Next, a process for producing the alloyed steel powder will be described below.
A metal Mo powder, Mo oxide powder such as MoO and ferromolybdenum powder as mentioned before can be preferably used as the Mo source powder.
Subsequently, the iron-based powder is mixed with the Mo source powder in such a ratio that the Mo content in the resulting alloy steel powder falls within the aforementioned value range (from about 0.2 to about 10.0% by mass). Any of conventionally known means such as a Henshel-type mixer and conical mixer can be used for the mixing process. An adhesive agents such as spindle oil can be added upon mixing to improve adhesion between the iron-based powder and the Mo source powder. The amount of the adhensive agents is preferably from about 0.001 part by weight to about 0.1 part by weight relative to 100 parts by weight of the total amount of the iron-based powder and the Mo source powder.
Next, the resulting mixture composed of the iron-based powder and the Mo source powder is subjected to heat treatment at temperatures ranging from about 800°C C. to about 1000°C C. for about 10 minutes to about 3 hours in a reducing atmosphere such as an atmosphere of hydrogen gas atmosphere. This heat treatment allows Mo to partially diffuse into and bond to the surface of the iron-based powder particles to yield a partially alloyed steel powder. Even when a Mo oxide powder is used as the Mo source powder, the Mo oxide is reduced into a metal during the heat treatment step and the resulting metal Mo particle is partially diffused into and bonded to the surface of the iron-based powder particles to yield a partially alloyed steel powder as in the use of a metal Mo powder or ferromolybdenum powder as the Mo source powder.

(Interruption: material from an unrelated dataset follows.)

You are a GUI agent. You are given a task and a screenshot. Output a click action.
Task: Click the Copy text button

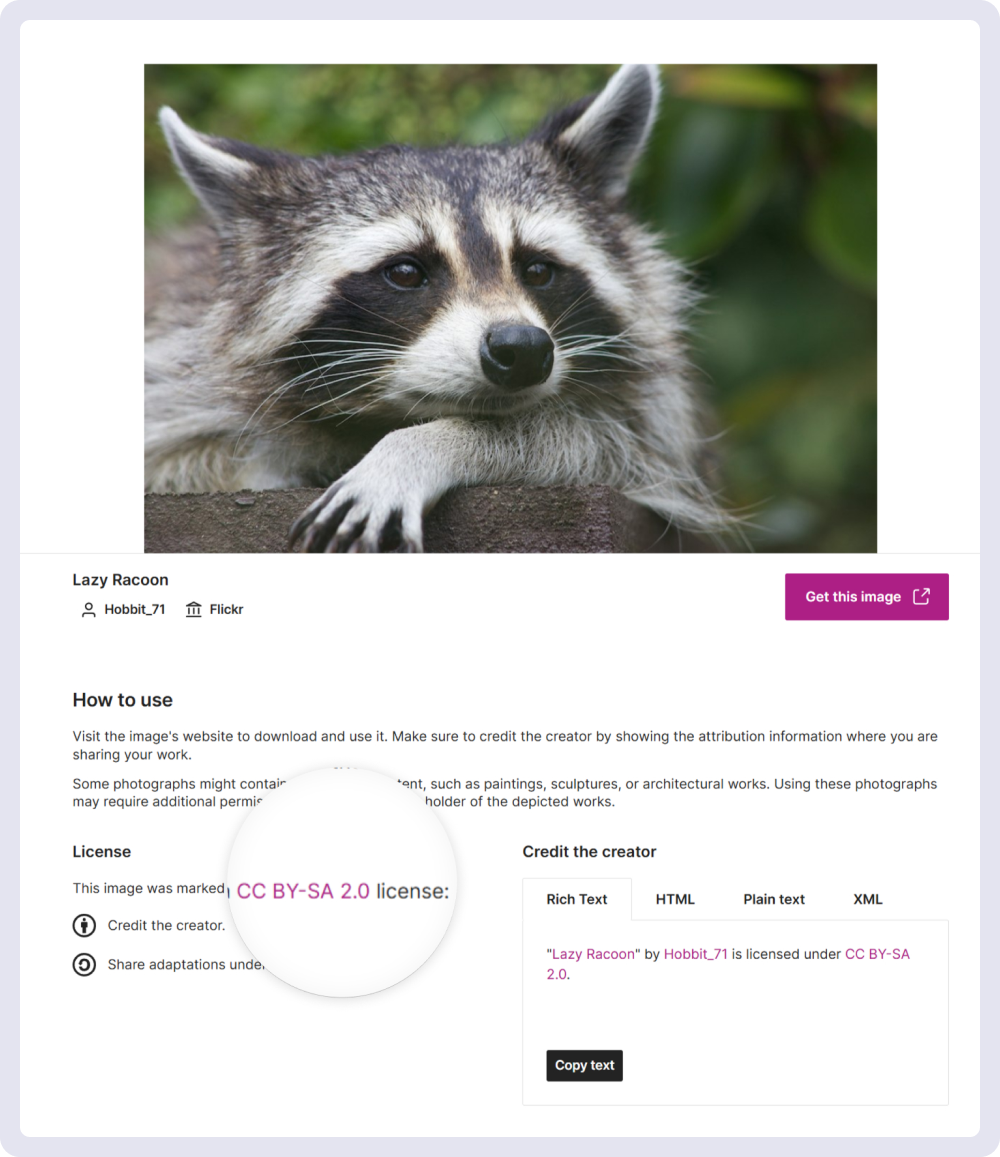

The heat treatment for the formation of a partially alloyed powder permits the entire powder to be softly sintered and packed and, thus, the resulting powder is crushed and classified into a desired particle size and further subjected to annealing according to necessity to thereby ultimately yield an ultimate alloyed steel powder product.
Whether the Mo source powder is sufficiently diffused and bonded to the surface of iron-based powder can be evaluated by subjecting the cross sections of an individual alloy steel powder particles to elementary distribution analysis such as by well known electron probe microanalysis (EPMA). By mapping the distribution of Mo on the polished cross section of an alloy steel powder particle, the state of bonding of Mo source particle can be directly observed. When a Mo oxide is used as the Mo source powder and the content of oxygen in the alloy steel powder is sufficiently low (for example, less than or equal to about 0.3% by mass, the aforementioned impurity level), the Mo source powder can be evaluated as sufficiently dispersed and bonded without significant remaining Mo oxide.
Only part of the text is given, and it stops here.